Overlap zone — client evaluates RSSI threshold AP1 SSID: Corp AP2 SSID: Corp AP1: -55 dBm (connected) AP2: -85 dBm Laptop Corp Client connected to AP1 — strong signal
Before the branch office goes live: run a predictive survey from the floor plan, install the APs, then validate with a passive walk-through. Document every channel assignment and transmit power setting before handing off.
Slide 10 of 10  |  N10-009 Obj 2.4
Branch Office — Decision Made
The branch office gets dual-band 802.11ax (Wi-Fi 6) APs. 5 GHz uses 20 MHz non-overlapping channels because the space is dense. Security is WPA3-Enterprise backed by the corporate RADIUS server. The 2.4 GHz radio serves legacy IoT devices only. A site survey was conducted first. Channel assignments are documented. 50 users connect. There are no dead zones. Throughput is consistent. The handshakes are SAE-protected. There is no single shared password to leak. Every decision was correct.
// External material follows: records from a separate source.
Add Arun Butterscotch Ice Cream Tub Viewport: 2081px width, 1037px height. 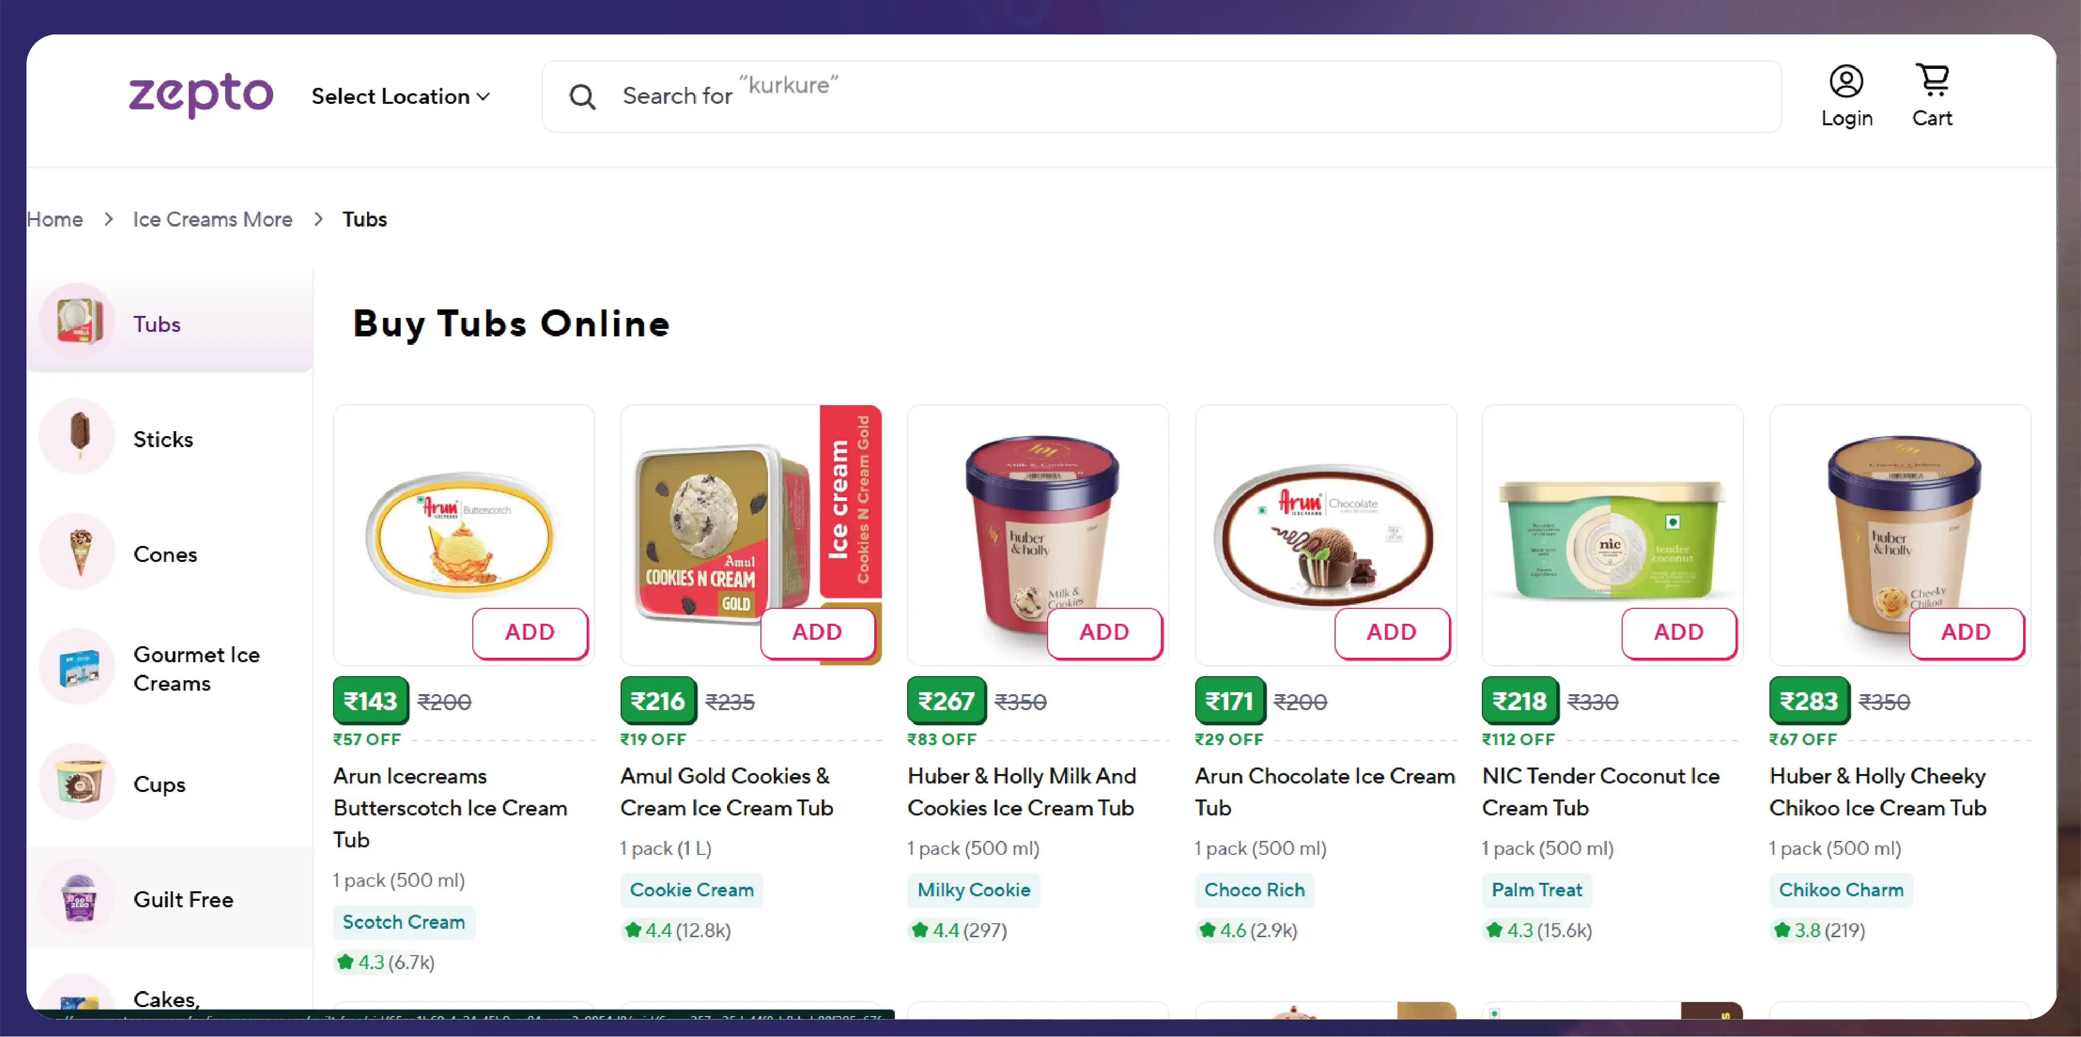[530, 632]
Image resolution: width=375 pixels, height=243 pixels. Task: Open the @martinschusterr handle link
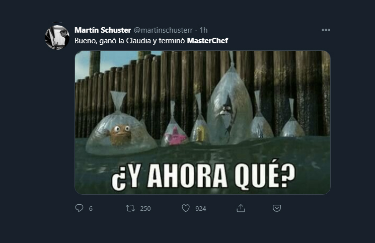click(x=163, y=30)
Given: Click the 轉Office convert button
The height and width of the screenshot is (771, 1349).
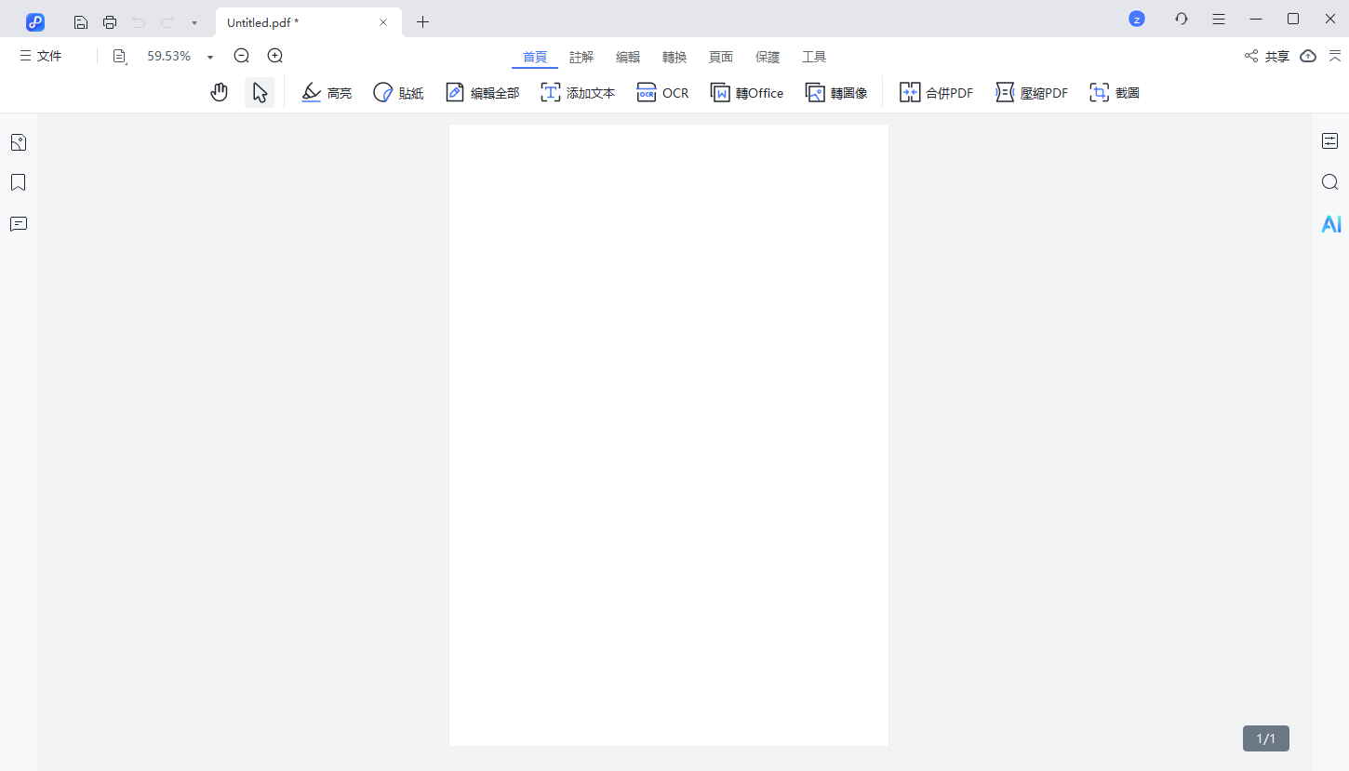Looking at the screenshot, I should pyautogui.click(x=747, y=93).
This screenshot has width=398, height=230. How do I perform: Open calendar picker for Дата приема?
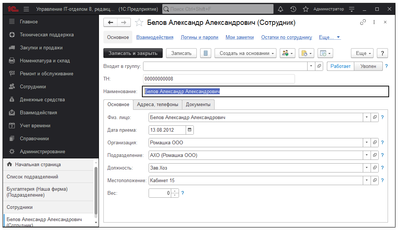[189, 130]
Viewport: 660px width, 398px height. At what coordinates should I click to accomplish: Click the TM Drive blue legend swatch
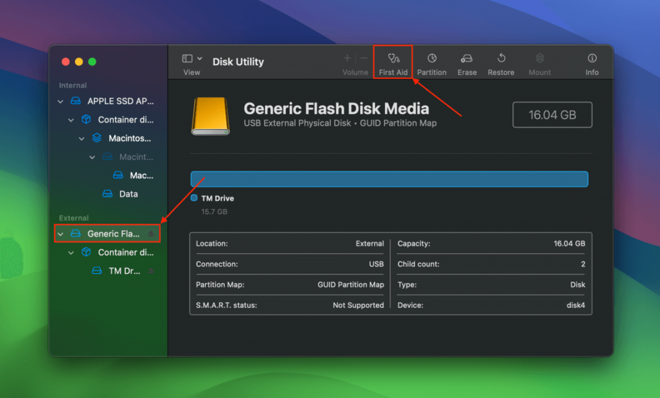tap(194, 198)
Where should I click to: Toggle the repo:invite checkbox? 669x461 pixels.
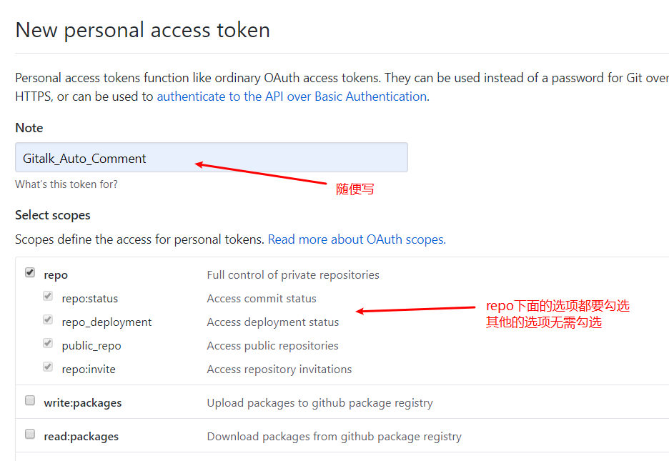[x=48, y=367]
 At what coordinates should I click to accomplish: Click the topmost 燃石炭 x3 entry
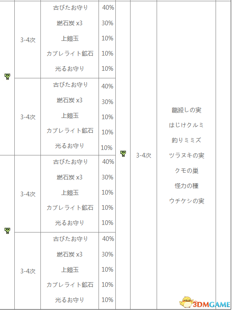tap(69, 23)

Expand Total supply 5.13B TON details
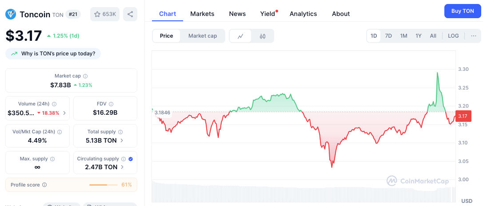122,140
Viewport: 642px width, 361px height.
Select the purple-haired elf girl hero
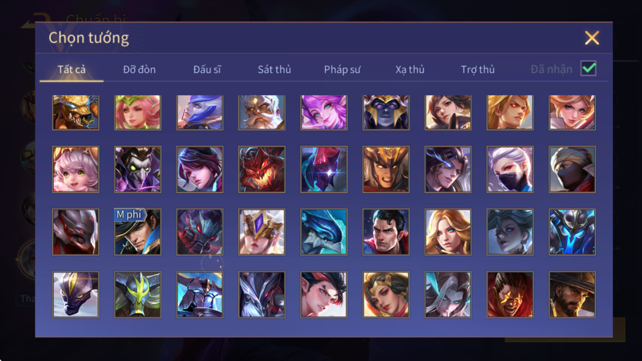[323, 112]
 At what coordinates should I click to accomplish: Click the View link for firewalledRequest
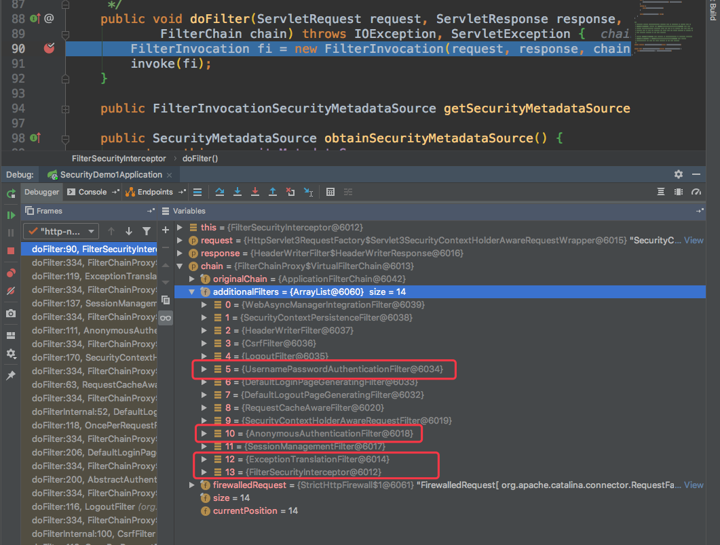tap(694, 485)
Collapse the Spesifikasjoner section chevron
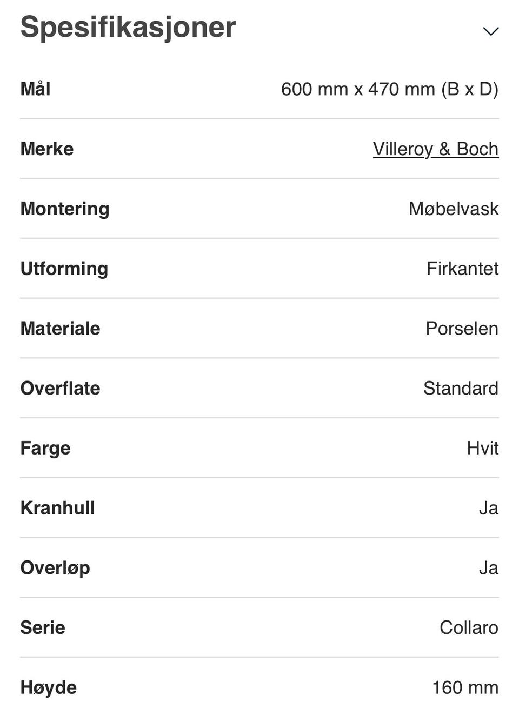This screenshot has height=715, width=519. [490, 31]
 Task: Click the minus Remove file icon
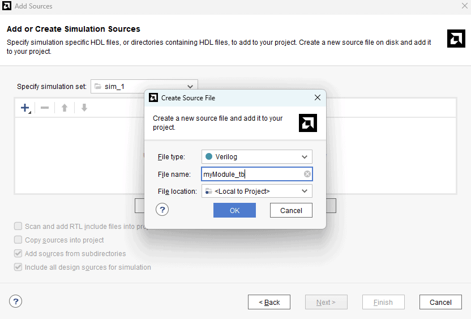click(x=45, y=108)
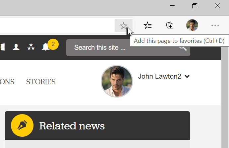Screen dimensions: 229x148
Task: Click the browser profile avatar in the toolbar
Action: point(192,26)
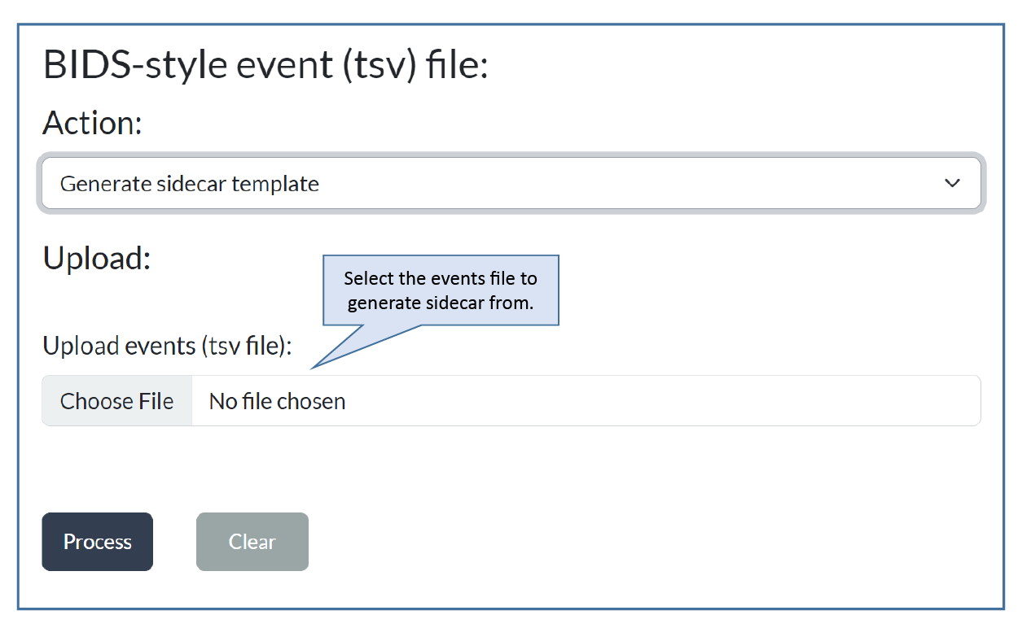Click the word 'BIDS-style' in the title
Viewport: 1031px width, 628px height.
point(134,65)
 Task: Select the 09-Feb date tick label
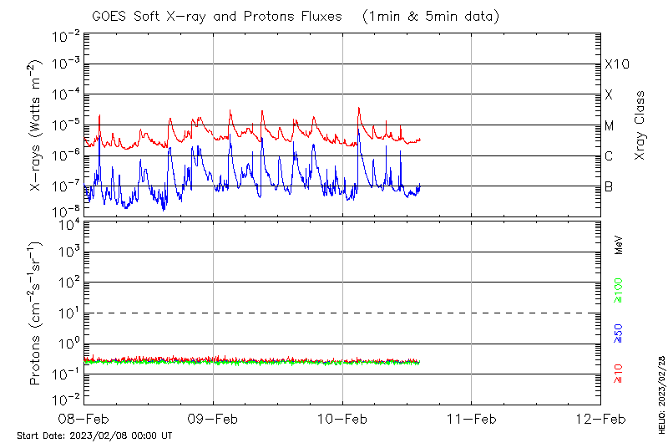tap(213, 419)
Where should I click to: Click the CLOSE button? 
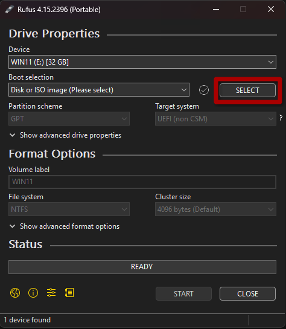pyautogui.click(x=247, y=294)
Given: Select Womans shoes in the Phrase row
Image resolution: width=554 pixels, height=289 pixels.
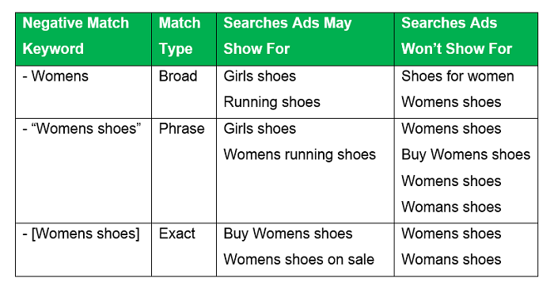Looking at the screenshot, I should [451, 207].
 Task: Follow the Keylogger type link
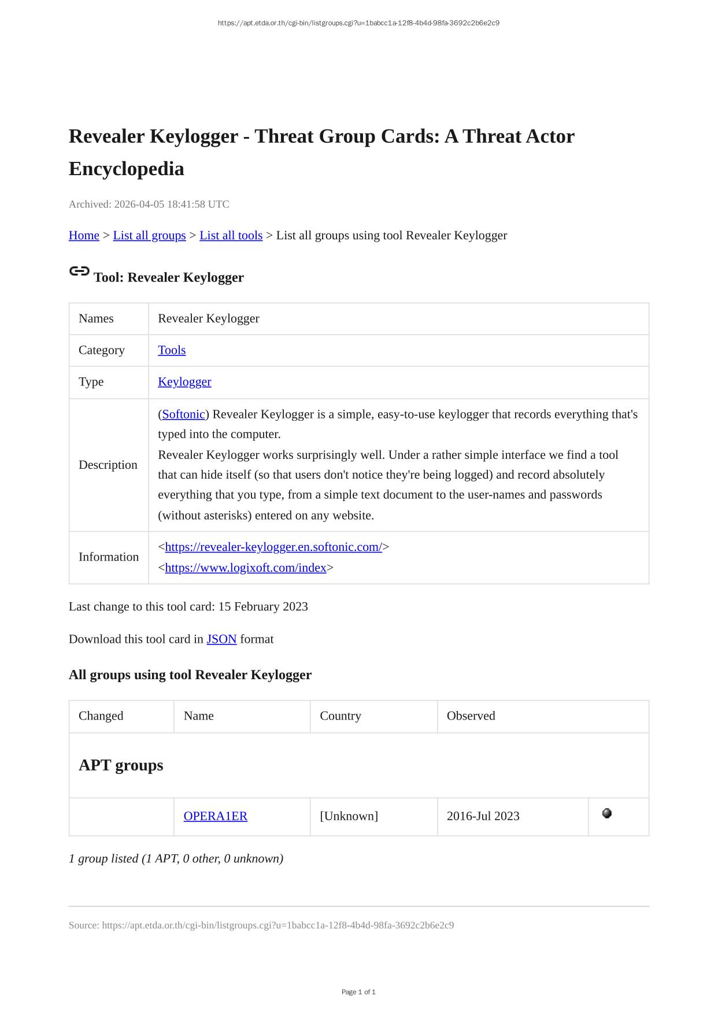pos(184,381)
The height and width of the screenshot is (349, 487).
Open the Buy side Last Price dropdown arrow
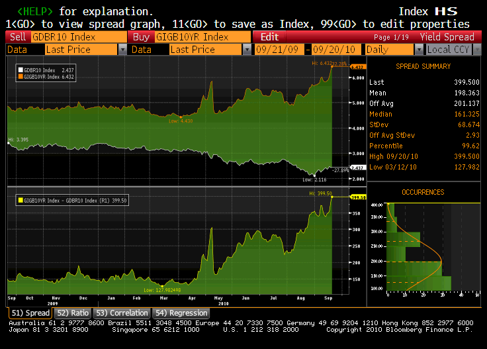click(246, 50)
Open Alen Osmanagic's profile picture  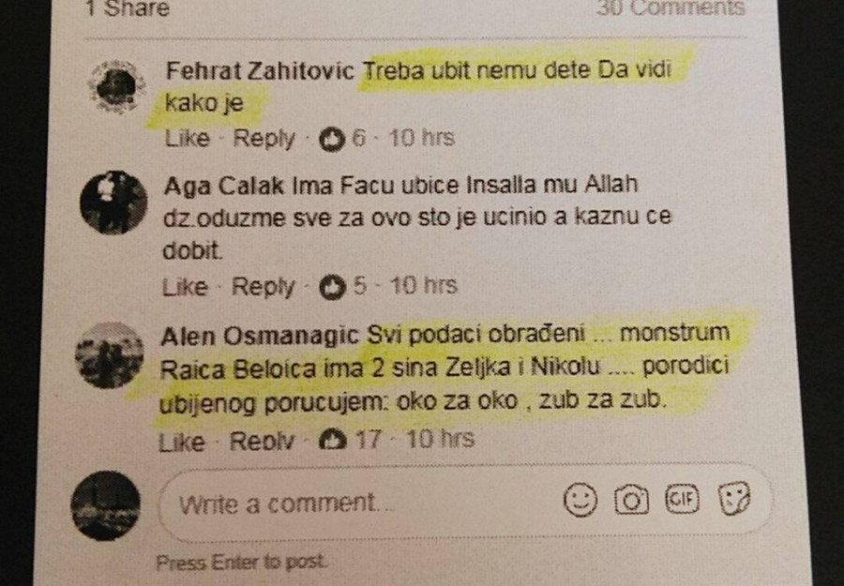click(110, 355)
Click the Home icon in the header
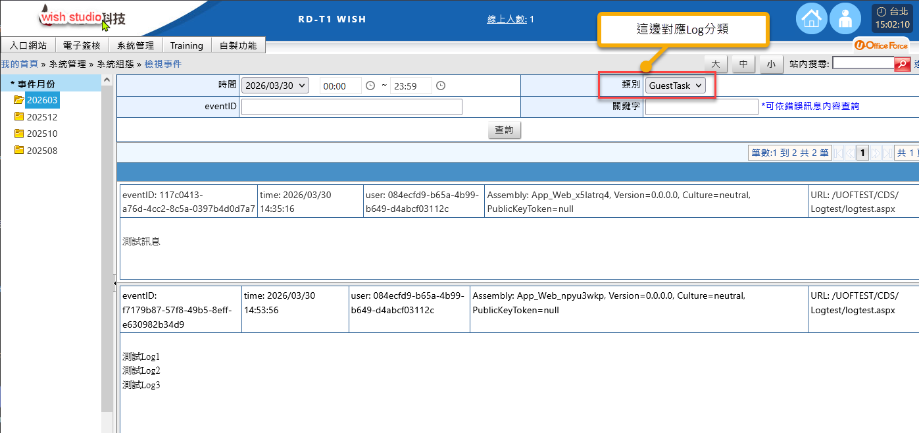The height and width of the screenshot is (433, 919). click(x=811, y=18)
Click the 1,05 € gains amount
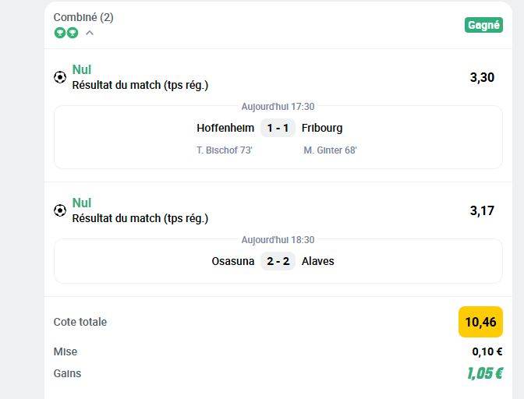 (485, 373)
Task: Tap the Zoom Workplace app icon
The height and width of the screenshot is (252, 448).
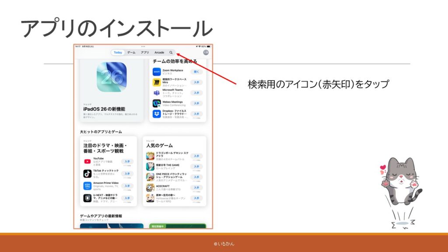Action: [157, 72]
1 802.11ax (Wi-Fi 6) is the current standard — dual-band + 6 GHz (6E), OFDMA, up to 9.6 Gbps theoretical.
2 2.4 GHz: range but congestion, only 3 non-overlapping channels (1, 6, 11). 5 GHz: speed, 24+ channels, less range.
3 WPA3 replaces the 4-way handshake with SAE — eliminates offline dictionary attacks. PMF becomes mandatory.
4 Enterprise auth = 802.1X + RADIUS. Per-user credentials. Granular revocation. Required for corporate deployments.
5 Evil twin attacks exploit SSID trust. Defense is 802.1X certificate validation — the client authenticates the server, not just the name.
6 Always run a site survey before AP deployment. Heat maps reveal dead zones. Channel plans eliminate co-channel interference.